Several observations readily suggest themselves in this connection:
(1) The first claim cannot be attributed directly to Aristotle, since in his Metaphysics he clearly stated that the “unmovable objects of mathematics”, i.e. numbers, also have qualities (for example, divisibility), therefore it would be misleading to claim that mathematics does not deal with qualities (cf. Metaphysica , 14, 1020b). As James Franklin has already noted, the “mathematics as a science of quantity” paradigm was developed much later, through a long chain of mediators whose most easily detectable branches end somewhere around 17th century (Franklin 2011, 5).
(2) As is well-known, the third book of Aristotle’s Topics deals primarily with the question “which is the more desirable” (Topica III, 1, 116a), and the second book of his Prior Analytics even attempted to lay bare some formal principles relating to the logic of preference (Analytica Priora II, 22, 68a). Nevertheless, the second dogma was clearly in operation, since the development of formally precise and technically elaborated preference logic began in the second half of 20th century.
(3) Concerning the third claim we also need to make a qualification. In „On the Soul” Aristotle commented on the apparently sound division of the soul into two parts – rational and irrational, but hastened to add that “wish is found in the calculative part and desire and passion in the irrational” (De Anima III, 9, 432b). Moreover, in his famous treatise on ethics, he commented in the same vein that even the so-called irrational part “seems to have a share in a rational principle” as shows on inspection the decorous figure of the “continent man” (Ethica Nicomachea I, 13, 1102b).
Furthermore, the advent of mathematical disciplines such as measurement theory and game theory has shaken, at least to some extent, the plausibility of (2) and (3), but (1) is still virtually unaffected by the contemporary development of mathematics. The design of this short note is to cast a blow on this primary misconception which would inevitably shake the ground of the other two.

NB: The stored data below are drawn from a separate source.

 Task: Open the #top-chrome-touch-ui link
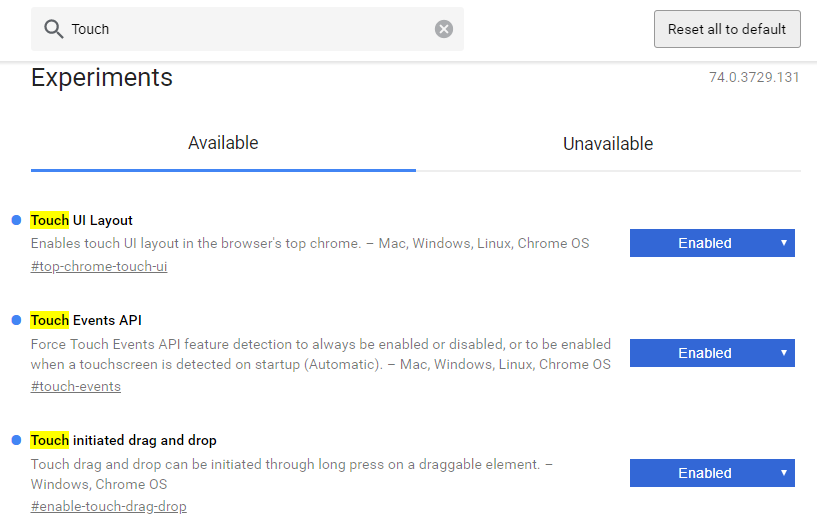(99, 267)
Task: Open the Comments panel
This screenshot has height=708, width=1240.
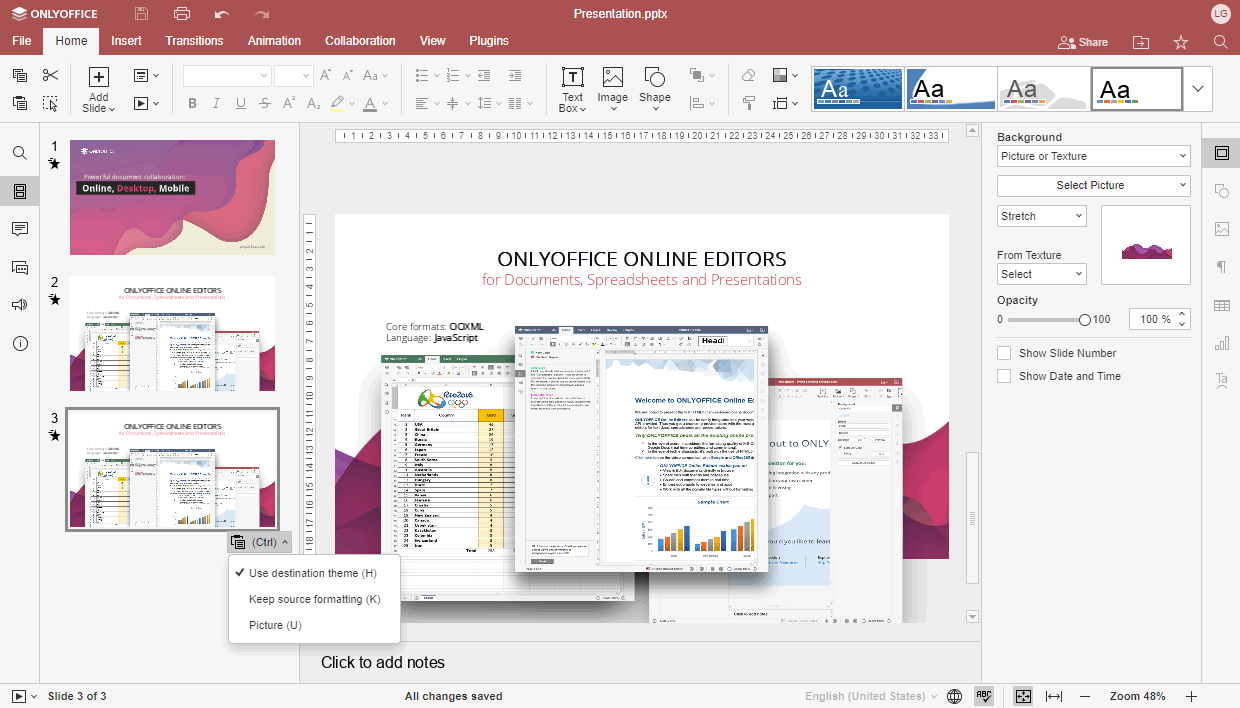Action: point(20,229)
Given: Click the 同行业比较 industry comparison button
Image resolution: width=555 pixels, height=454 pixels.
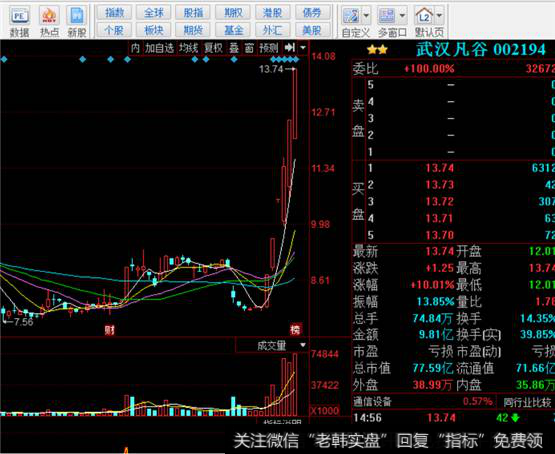Looking at the screenshot, I should pyautogui.click(x=527, y=402).
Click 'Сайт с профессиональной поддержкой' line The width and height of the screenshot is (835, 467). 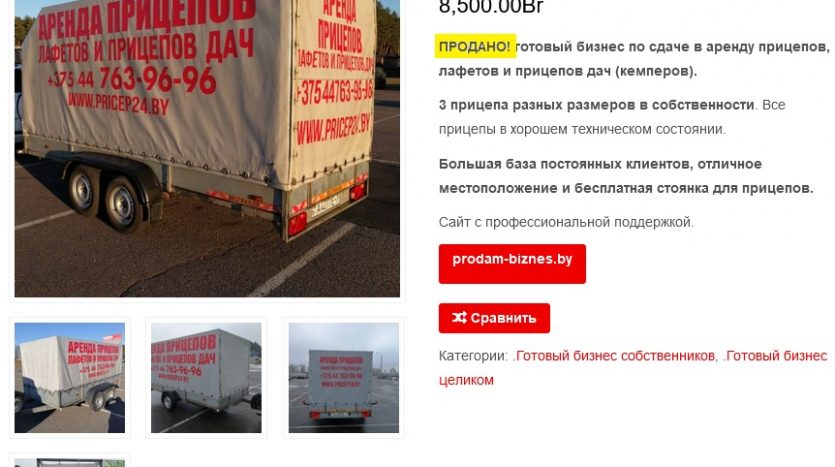(x=566, y=222)
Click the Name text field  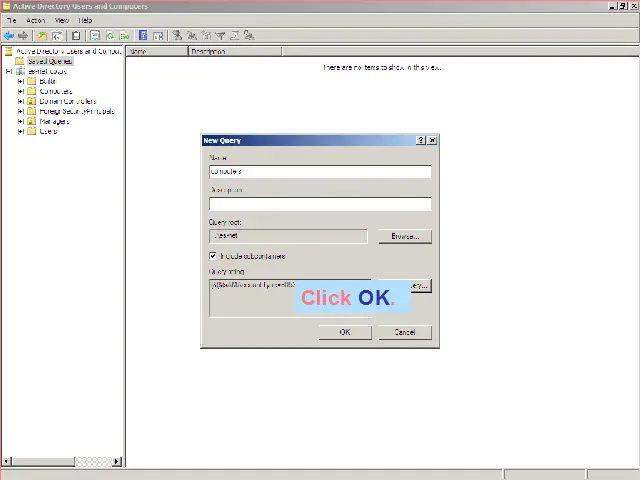320,172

§2.The locus classicus on the discrimination between quality and quantity is Aristotle’s Categories. There the great ancient master of logic noted that the characteristic property of quantities is that it is meaningful to predicate equality for them, while the characteristic property of qualities is that they are said to be similar, or that “likeness and unlikeness can be predicated with reference to them only” (see respectively Categoriae. vi, 6a and viii, 11a). This difference is decisive, since from our present vantage point of view it is easy to see that while equality is an equivalence relation (it is reflexive, symmetric, and transitive), similarity is not an equivalence relation (at least since it is obviously not transitive; the meaning of this fact shall become apparent later in this essay). We don’t need to reflect much in order to see, that it is perfectly possible that A is similar to B (in some respect), B is similar to C (in the same respect), C is similar to D … and Y is similar to Z, but A is not at all similar to Z (after all, this is the upshot of Wittgenstein’s theory of family resemblance). Therefore, since at the times of Aristotle there was no conceivable mathematical theory of intransitive indifference, he was completely justified to claim that qualities are not susceptible to mathematical treatment. As a matter of fact, for the development of such a theory we had to wait for more than two millennia – it was introduced in the second half of the 20th century by Duncan Luce, who invented the concept of semiorder and commenced the development of a mathematically elaborated theory of intransitive indifference. As we shall see in a moment, his algebraic theory can claim to be a true “mathematics of quality”, manifestly defeating the age-old preconception, limiting the scope of mathematical treatment to discrete and continuous quantity, i.e. to number and figure.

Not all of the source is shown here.